### Exercise details
Check every line of the entries for "each", and copy the lines that hold it.
Segment Start: Data supplied
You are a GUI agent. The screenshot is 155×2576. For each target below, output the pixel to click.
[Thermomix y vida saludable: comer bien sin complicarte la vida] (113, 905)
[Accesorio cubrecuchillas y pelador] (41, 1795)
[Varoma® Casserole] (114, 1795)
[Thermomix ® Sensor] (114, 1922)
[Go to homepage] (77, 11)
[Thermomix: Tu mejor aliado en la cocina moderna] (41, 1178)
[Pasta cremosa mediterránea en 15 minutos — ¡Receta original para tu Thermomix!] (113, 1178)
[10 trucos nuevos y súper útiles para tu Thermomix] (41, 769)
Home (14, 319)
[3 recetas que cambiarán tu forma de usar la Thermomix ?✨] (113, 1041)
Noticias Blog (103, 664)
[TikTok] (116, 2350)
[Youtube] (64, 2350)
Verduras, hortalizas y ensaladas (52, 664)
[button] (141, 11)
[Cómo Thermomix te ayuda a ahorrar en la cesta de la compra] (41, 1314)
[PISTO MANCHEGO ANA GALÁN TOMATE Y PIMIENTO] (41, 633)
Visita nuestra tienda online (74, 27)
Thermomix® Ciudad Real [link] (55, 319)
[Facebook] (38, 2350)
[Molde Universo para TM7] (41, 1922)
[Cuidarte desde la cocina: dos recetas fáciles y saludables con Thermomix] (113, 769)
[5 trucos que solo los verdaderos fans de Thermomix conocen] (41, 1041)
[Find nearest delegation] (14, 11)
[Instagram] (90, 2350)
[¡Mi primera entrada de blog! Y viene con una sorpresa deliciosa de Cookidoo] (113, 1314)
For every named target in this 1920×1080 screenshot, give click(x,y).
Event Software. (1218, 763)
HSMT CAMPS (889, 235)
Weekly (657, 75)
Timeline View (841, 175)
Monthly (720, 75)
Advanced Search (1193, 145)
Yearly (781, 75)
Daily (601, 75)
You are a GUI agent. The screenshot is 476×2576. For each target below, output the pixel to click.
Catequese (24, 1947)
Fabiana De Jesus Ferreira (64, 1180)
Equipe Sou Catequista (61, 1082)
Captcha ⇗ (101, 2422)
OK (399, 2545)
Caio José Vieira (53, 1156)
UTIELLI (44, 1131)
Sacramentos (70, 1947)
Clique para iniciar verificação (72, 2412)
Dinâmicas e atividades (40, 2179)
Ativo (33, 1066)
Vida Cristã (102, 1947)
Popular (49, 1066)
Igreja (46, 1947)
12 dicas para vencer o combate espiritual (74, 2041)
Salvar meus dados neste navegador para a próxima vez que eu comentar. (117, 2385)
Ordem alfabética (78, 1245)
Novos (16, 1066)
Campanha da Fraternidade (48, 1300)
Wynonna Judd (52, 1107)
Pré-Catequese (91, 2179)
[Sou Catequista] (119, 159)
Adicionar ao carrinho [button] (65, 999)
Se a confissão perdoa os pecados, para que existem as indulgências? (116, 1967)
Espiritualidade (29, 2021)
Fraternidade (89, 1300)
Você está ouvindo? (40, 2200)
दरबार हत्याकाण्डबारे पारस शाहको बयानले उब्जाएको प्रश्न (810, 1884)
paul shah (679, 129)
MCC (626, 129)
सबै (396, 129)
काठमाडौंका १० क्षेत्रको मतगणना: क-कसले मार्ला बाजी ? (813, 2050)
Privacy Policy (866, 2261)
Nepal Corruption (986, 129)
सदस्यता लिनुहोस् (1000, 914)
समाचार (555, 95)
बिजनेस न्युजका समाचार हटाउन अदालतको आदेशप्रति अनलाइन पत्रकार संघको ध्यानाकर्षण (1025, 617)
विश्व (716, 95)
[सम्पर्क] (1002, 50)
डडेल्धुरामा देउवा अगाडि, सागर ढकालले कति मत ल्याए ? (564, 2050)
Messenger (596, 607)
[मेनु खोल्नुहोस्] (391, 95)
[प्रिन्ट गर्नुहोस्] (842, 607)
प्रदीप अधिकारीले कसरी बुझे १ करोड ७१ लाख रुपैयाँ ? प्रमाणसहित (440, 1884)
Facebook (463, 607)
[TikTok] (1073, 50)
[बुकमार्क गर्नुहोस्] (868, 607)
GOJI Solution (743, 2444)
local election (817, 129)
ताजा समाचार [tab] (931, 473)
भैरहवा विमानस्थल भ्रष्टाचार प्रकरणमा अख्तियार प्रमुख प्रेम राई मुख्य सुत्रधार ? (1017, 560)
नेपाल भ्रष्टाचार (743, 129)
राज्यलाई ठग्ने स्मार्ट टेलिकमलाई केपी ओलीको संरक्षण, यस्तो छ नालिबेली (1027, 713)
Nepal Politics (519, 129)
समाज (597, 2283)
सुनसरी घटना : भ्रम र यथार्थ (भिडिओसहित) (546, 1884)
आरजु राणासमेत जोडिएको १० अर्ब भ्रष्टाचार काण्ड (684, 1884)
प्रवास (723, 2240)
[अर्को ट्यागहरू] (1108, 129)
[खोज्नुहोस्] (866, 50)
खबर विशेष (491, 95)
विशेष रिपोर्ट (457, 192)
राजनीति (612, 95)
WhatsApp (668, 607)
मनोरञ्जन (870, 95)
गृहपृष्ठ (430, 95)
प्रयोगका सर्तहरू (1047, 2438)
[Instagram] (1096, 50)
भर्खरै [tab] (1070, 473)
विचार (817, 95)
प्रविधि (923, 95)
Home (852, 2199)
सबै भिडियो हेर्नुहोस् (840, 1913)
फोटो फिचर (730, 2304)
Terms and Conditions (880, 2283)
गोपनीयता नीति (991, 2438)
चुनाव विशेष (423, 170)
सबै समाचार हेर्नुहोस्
Segment End: Data supplied
### Answer to this task
You are a GUI agent. The screenshot is 155×2576. For each target below, output the pixel to click.
You are a GUI agent. The screenshot is 476×2576. For each target below, output the pixel to click.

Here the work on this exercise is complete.